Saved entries
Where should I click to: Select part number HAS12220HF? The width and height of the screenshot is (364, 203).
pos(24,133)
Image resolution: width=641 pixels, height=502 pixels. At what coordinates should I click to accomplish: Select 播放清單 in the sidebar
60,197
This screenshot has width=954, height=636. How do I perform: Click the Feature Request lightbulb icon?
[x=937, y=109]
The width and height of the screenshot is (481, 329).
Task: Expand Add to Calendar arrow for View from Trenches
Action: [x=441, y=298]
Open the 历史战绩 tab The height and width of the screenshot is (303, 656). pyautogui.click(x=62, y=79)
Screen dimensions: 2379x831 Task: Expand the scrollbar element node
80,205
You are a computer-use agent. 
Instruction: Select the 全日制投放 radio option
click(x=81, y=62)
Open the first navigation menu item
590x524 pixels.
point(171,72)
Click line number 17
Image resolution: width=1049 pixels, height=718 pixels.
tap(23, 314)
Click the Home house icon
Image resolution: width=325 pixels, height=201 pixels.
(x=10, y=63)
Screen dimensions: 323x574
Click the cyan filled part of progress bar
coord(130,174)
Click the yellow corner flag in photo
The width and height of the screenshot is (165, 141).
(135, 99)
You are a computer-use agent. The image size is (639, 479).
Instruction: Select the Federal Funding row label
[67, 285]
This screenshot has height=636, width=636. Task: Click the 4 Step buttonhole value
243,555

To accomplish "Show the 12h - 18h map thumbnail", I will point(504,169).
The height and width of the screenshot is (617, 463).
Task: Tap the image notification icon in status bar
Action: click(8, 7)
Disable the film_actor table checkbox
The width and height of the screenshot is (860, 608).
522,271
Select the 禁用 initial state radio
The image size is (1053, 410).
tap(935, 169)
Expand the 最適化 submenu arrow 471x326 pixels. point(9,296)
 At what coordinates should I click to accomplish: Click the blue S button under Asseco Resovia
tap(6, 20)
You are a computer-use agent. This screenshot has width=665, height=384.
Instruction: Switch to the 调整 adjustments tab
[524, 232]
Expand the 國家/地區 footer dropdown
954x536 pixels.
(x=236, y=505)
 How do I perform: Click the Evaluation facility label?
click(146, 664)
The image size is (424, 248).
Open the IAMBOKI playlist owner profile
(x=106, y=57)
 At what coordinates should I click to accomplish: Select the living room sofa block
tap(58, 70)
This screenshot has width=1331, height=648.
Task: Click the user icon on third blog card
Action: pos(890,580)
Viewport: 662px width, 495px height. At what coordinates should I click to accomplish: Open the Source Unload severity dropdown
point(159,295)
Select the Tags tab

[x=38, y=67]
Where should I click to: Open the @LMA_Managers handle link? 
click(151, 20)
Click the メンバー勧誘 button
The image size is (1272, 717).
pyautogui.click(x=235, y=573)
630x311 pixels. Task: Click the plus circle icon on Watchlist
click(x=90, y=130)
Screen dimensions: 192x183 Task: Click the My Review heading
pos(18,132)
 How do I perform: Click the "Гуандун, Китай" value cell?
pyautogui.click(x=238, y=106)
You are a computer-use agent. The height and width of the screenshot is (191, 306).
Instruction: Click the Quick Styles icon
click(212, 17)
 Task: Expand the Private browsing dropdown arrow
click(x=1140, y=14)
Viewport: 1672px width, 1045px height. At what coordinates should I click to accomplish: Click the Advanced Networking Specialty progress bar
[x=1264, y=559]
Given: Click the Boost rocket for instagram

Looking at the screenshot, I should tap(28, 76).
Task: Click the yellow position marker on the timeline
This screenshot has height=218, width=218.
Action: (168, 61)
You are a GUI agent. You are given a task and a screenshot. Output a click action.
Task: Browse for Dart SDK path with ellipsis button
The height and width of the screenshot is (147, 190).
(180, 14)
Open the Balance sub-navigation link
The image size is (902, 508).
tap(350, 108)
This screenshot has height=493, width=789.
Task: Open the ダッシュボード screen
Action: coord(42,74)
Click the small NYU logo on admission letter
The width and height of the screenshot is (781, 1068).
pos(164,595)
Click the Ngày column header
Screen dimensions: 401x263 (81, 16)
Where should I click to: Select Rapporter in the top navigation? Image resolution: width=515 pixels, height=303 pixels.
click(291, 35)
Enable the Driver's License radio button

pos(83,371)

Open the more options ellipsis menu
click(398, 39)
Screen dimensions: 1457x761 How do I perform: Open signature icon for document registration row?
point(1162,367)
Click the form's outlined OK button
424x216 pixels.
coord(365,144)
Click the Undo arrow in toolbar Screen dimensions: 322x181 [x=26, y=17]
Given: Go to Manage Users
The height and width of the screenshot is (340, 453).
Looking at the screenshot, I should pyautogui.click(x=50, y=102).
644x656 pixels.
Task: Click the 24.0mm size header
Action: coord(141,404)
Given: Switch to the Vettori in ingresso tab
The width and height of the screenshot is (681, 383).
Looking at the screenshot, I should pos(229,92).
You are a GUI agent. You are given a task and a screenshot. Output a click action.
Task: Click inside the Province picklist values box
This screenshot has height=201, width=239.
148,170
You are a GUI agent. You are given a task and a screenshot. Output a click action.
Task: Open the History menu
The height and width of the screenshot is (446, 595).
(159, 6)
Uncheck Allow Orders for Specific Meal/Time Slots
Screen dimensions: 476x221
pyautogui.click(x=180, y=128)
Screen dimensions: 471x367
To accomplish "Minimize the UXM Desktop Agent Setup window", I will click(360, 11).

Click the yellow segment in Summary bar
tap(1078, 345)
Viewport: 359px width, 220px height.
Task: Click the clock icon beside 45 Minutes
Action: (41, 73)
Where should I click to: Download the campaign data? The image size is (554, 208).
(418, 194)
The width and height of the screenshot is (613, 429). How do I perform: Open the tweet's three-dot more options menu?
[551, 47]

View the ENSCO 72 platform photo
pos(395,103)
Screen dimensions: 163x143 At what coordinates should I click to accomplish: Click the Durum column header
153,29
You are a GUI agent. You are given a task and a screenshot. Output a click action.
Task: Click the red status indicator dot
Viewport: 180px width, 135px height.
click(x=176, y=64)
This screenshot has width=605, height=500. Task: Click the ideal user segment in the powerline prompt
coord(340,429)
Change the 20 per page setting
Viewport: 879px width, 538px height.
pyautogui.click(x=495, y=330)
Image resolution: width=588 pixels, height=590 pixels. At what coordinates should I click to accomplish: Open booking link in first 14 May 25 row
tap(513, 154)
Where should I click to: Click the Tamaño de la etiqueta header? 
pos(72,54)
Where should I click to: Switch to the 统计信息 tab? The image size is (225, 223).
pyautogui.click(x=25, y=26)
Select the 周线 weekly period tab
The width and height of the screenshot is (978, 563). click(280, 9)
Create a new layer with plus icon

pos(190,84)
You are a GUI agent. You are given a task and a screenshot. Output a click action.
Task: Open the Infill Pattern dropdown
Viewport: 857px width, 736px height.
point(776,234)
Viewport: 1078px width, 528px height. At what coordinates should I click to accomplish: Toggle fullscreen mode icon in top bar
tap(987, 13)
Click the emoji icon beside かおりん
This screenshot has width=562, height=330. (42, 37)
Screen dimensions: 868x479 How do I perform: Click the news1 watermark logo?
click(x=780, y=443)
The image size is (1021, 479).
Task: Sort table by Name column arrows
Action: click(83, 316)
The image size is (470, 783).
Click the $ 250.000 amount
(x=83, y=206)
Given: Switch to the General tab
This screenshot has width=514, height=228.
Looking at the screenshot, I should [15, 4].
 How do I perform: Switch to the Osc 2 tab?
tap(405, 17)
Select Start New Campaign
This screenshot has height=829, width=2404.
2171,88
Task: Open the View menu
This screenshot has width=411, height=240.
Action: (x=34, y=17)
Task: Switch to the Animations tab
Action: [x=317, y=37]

__Work request__: Considering the entries above, how many lines contain "computer"? Give that number with nothing else.

__Solved problem__: 4